Meski dia pria aneh seperti yang Bila bilang, sahabatku. Aku tetap mencintai pria ini. Laki-laki yang sedangg bersamaku. Duduk di hadapanku. Wajahnya yang begitu manis membuatku seketika Diabetes.
Dia digilai para wanita. Namun, Brian tak sadar. Karena setau ku, Brian tipe cowok yang gak gampangan. Meski kata temanku, saat dia dekat dengan wanita dan memberikan perhatian. Itu hanya sebatas perhatian saja tidak ada sangkut pautnya dengan perasaan.
Tapi semoga, Pacarku ini benar-benar melibatkan perasaan. Sakit pastinya kalau tahu cuma perhatian belaka yang dia kasih.
🌿🌿🌿
"Ian, aku boleh peluk kamu sambil tidur?"
"Boleh, kok. Sampe kapan pun kamu butuh tinggal ambil, tinggal kamu lakuin ke aku."
"Bisa gak, perhatiannya kasih sayangnya jangan kelewatan? Aku terharu tau."
"Ouuuh, peluk ya sini."
Dia laki-laki dingin. Tetapi sangat amat hangat ketika bersamaku. Dia memberikan apa yang aku butuhkan.

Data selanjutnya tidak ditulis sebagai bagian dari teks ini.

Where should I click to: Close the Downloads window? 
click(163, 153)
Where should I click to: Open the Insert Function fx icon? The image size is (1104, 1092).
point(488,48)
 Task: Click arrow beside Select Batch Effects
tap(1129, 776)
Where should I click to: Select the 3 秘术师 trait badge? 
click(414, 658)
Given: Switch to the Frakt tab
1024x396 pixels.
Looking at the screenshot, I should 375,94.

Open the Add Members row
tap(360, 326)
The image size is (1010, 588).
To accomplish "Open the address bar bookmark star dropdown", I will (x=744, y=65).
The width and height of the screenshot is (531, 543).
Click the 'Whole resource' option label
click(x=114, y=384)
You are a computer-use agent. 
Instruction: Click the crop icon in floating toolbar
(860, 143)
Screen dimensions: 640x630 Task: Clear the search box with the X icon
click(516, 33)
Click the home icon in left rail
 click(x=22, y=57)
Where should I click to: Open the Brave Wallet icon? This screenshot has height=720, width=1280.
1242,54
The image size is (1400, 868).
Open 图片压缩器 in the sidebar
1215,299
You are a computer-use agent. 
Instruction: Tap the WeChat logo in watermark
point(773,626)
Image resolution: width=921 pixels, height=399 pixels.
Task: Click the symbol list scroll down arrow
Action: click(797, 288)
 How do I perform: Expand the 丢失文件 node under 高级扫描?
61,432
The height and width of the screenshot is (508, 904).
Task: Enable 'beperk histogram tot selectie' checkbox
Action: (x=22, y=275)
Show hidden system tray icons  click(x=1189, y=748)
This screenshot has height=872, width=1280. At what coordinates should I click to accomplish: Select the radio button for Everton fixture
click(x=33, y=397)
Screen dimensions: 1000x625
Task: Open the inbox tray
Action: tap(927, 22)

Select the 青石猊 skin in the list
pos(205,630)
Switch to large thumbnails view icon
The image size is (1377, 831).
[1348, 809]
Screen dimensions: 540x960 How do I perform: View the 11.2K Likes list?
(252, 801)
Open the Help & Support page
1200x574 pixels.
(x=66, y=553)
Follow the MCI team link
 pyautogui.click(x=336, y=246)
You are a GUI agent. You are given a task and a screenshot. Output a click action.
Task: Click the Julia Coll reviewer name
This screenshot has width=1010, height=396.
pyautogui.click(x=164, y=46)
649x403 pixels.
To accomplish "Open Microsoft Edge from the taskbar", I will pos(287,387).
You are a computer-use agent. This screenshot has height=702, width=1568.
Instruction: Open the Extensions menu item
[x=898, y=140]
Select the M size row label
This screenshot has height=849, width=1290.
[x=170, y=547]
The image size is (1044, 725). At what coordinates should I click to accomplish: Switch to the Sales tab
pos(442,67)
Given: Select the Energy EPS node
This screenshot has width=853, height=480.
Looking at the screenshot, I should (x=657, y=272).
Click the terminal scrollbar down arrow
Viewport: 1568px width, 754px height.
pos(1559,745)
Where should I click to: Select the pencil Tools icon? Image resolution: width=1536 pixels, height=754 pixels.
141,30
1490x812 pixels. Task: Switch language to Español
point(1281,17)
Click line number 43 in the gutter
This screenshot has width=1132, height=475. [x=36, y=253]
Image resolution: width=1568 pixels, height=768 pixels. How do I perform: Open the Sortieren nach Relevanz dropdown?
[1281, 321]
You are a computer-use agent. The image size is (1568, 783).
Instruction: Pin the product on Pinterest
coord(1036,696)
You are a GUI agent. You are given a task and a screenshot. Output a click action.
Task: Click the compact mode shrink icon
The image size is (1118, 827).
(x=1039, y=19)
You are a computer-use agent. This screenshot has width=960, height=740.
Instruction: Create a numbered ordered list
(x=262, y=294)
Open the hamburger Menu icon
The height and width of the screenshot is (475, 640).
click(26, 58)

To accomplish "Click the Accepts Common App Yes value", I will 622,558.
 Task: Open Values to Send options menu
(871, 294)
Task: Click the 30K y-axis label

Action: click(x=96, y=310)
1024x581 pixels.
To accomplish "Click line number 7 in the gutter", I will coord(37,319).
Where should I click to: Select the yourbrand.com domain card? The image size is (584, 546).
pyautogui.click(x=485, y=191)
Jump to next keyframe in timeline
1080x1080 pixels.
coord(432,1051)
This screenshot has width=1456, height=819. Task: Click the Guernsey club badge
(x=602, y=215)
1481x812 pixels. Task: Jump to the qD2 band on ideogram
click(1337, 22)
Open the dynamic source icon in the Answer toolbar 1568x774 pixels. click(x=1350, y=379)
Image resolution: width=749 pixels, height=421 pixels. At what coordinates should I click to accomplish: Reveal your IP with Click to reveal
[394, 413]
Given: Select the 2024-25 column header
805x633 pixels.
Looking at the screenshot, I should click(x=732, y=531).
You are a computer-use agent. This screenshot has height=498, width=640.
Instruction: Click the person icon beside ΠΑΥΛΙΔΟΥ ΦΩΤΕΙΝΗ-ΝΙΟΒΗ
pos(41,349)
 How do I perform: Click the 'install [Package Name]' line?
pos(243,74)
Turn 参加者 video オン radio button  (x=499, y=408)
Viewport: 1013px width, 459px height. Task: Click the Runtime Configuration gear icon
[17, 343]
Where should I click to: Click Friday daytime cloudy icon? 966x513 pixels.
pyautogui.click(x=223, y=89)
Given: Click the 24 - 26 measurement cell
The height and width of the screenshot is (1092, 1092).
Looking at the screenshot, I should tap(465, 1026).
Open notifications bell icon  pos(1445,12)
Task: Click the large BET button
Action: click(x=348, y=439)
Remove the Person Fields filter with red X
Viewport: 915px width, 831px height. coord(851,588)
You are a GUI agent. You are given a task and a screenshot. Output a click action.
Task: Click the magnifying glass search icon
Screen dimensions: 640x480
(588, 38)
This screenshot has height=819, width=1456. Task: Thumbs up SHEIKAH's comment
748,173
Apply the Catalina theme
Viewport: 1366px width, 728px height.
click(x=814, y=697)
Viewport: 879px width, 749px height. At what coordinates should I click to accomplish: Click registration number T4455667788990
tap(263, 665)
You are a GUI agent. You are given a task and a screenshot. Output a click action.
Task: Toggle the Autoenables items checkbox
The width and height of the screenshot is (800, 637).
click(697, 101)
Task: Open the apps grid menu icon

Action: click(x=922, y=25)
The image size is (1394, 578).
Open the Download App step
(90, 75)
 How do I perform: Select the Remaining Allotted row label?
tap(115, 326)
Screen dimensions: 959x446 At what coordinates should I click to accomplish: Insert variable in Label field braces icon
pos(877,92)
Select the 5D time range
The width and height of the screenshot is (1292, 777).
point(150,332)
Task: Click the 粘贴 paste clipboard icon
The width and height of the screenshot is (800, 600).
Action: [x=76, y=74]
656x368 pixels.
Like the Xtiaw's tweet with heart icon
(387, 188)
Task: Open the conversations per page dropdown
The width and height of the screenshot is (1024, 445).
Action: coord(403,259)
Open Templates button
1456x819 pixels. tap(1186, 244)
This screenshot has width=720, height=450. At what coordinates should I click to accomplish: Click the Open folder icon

Sosok kakak, sahabat, teman, sekali pun aku merasa dia suamiku.
Kami tertidur entah dalam jangka waktu berapa jam. Sampai matahari terbit kembali, aku tetap di dekap tubuh Brian.
🌿🌿🌿
"Laras ... Kalian masih tidur?"
Suara itu, itu suara Mama dari lantai bawah. Sedang, Aku masih di dekap Brian. Laki-laki ini tak mau melepaskan pelukannya. Sejenak Aku perlahan melepaskan pelukan Brian. Menjinjit meninggalkannya di kamar.
Nampak dari wajah mereka berdua melihatku sangat aneh.
"Laras, mana Brian?"
"Anu ma, Brian susah dibangunin."
"Kalian semalam ngapain? Nonton lagi?"
"Ehmm ... Iya pa."
"Itu TV sampai mau meledak, Laras. Bisa kebakaran loh."
"Ya, maaf Ma, Pa."
"Bangunin Brian ajak makan kesini."
Begitulah orang tuaku. Merek selalu saja menasehatiku. Untungnya, mereka percaya padaku dan Brian. Andai kami menikah lebih awal, mungkin Papa beri sebagian hartanya pada Brian.